Of course, that’s why the fear of failure is so widespread. It means stepping away from the familiar understanding of money that we were brought up with. Property investment involves debt, and that can put people ill at ease – especially when we’re taught to pay off debt, not accumulate it!
Yes, it’s right to be cautious when borrowing money, but it’s also important to understand the difference between good debt and bad debt.
A solid investment property plan is all about good debt that works for you. Find a good mortgage broker to look at your finances and work out what you can and can’t do, and this will help you to greatly minimise your risk.
But what about all those investors who fail?
If you’re worried about the investors who don’t do well out of property – and the truth is, there are a lot of them – I can tell you the reason – they’ve often succumbed to the basic no-nos of real estate:
• They bought with emotion
• They didn’t do their research
• They bought the wrong property in the wrong location
• They bought too much, too fast and got in over their heads
• They over-capitalised, or over-paid, or made one of a dozen other mistakes that investors can make when purchasing property without a clear strategy.
Buying real estate as an investment is vastly different to buying your own home. When it comes to buying property for rental purposes, it’s all about numbers, facts and projections – there should be no emotion involved.
If the numbers don’t work out (think rental income, future capital growth, and supply and demand), then you need to look elsewhere. This is an area where many investors go wrong, with costly ramifications.
Remember how I said that successful investors often walk off the well-worn path? They do so, but they don’t do it blindly. They have a map that keeps them on track, helps reduce the risk, and teaches them as they travel forward.
This is a starting point to show you what constitutes a good “map” for you to follow on your real estate investment path:
1. A solid education
Firstly, educate yourself and increase your knowledge bank, but be careful who you learn from. Read books and blogs, and talk to friends and colleagues who’ve successfully invested.

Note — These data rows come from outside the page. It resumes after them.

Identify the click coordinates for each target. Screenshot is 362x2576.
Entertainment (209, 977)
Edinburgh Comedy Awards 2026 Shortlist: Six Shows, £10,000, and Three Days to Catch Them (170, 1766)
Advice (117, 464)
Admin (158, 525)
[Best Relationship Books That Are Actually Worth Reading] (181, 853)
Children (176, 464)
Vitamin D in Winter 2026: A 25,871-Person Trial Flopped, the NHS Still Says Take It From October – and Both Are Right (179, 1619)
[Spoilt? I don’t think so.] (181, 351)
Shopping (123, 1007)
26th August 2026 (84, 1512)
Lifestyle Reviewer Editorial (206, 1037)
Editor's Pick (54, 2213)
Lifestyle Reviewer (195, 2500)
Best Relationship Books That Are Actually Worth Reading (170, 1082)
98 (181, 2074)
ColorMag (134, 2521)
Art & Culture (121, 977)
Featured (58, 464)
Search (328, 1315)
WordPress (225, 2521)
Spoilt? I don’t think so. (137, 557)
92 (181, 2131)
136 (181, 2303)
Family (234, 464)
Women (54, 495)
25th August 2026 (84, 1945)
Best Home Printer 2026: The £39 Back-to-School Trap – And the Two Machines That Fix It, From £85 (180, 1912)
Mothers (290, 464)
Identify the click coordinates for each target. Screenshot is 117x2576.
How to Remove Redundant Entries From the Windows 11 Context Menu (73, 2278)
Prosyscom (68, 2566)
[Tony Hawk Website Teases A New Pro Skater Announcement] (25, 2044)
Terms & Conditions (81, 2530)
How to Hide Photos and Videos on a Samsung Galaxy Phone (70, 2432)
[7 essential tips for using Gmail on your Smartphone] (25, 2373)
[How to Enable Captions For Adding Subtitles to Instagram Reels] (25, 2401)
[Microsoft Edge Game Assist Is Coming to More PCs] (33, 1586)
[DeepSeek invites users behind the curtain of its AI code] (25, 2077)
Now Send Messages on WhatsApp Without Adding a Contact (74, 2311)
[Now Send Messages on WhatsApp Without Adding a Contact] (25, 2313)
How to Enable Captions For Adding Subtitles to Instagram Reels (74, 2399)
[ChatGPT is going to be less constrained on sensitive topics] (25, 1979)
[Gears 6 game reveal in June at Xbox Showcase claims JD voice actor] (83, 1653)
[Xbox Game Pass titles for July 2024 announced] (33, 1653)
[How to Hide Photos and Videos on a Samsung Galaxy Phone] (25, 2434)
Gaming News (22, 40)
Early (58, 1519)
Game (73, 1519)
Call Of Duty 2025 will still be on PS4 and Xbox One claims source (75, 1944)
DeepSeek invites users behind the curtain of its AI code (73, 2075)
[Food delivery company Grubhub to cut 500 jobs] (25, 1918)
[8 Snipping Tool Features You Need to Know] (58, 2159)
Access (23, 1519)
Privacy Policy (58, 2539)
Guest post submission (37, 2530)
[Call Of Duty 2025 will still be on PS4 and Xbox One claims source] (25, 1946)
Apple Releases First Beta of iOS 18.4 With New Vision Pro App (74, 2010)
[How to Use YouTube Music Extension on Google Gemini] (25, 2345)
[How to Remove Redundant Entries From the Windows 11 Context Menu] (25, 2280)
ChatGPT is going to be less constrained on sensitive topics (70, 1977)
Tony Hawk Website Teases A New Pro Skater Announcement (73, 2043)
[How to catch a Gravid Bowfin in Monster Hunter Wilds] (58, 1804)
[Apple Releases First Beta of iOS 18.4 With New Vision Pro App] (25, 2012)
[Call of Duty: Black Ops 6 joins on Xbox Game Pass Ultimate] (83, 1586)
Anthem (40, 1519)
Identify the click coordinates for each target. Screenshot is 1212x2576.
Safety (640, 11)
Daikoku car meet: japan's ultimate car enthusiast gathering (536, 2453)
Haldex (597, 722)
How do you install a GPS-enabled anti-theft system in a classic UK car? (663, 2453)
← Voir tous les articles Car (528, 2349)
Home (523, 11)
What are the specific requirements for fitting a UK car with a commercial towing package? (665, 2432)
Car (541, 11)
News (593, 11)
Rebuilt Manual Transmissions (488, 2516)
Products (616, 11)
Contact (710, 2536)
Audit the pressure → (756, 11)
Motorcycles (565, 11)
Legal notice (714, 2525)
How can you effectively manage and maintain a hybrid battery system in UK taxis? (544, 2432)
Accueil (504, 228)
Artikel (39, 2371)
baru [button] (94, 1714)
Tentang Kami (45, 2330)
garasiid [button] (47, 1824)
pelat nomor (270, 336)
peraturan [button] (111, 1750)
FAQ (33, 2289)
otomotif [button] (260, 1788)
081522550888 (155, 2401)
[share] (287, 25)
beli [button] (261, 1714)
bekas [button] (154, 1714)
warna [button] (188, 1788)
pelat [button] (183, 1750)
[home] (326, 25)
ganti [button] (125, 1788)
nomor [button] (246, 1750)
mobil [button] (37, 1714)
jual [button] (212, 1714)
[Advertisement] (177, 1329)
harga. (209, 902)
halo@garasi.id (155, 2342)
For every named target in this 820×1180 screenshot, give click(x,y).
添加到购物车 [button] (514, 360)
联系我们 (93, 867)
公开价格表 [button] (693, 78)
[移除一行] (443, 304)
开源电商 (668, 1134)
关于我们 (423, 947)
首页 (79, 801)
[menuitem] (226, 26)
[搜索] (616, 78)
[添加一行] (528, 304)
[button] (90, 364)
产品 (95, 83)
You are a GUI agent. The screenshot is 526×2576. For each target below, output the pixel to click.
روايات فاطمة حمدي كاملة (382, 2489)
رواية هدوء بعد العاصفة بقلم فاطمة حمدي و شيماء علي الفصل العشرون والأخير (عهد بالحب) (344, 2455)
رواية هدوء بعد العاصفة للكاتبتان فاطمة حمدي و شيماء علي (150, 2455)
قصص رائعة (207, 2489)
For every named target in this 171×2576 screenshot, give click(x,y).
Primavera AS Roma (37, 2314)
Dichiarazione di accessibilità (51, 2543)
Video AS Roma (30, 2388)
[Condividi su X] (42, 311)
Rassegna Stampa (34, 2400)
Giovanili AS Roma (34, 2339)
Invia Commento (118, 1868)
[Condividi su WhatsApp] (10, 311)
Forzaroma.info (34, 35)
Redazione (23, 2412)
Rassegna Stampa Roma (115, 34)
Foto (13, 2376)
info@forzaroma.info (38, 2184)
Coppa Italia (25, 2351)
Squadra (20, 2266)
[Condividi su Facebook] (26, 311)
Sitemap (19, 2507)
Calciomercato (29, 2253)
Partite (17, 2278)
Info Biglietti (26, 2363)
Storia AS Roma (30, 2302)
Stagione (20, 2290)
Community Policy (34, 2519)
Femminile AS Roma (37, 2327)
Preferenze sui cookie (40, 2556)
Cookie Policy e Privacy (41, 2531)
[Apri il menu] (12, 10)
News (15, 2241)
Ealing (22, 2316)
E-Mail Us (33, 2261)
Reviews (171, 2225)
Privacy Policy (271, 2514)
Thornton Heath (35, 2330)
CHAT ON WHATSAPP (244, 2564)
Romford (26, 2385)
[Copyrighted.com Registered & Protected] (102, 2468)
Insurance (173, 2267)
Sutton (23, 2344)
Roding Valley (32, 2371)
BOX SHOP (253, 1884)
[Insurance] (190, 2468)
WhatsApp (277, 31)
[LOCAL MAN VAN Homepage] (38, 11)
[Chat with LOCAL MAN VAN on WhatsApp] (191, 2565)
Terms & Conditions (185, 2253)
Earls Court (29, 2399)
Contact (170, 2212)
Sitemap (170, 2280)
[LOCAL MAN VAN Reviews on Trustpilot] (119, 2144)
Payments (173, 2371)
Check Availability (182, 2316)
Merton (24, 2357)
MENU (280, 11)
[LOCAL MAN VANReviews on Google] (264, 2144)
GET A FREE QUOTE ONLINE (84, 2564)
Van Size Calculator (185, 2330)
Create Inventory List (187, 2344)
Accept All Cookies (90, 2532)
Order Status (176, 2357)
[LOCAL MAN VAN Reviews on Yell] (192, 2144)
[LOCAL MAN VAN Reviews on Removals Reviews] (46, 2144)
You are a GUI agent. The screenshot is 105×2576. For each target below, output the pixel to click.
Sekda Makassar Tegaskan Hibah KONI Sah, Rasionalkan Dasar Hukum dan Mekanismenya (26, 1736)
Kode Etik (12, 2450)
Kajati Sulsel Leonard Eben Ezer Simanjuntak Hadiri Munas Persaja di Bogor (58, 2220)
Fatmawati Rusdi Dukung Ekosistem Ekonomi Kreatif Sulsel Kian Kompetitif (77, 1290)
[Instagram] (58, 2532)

Start to fill your head with other people’s knowledge and gain some confidence in how property investment works. You’ll find it’s not as scary as it might seem at first.
2. An A-Team of advisors
Educating yourself is important, but surrounding yourself with those who specialise in certain fields is just as crucial. The smartest investors find people who know more than them, so they can leverage their expertise.

Your team may consist of a knowledgeable finance broker, a property strategist or buyers’ agent, and a tax and structuring advisor.
It’s pivotal to your success that you are receiving quality and trustworthy information from independent people who really know their stuff.
3. Get a mentor
Mentors are invaluable.
They are people who’ve already walked the path ahead of you and can help you make sensible decisions and avoid costly mistakes. Usually, they’ve learnt those mistakes the hard way and are wiser for it. Their success and encouragement will spur you on to stick to your investment plan and continue to build your portfolio.
4. Fear should be your motivator, not your obstacle
Many investors are wary about taking action as they’re fearful they’ll make a wrong decision – but shouldn’t you be more afraid of retiring without enough money to live on?
Be afraid of working until you’re 70! For many Australians, their harsh reality is that they’ll be working well into their 70s simply to survive. To me, that indicates that it’s time for the old way of thinking to be refreshed, to ensure fear doesn’t stop would-be investors from walking a successful path to a financially secure future.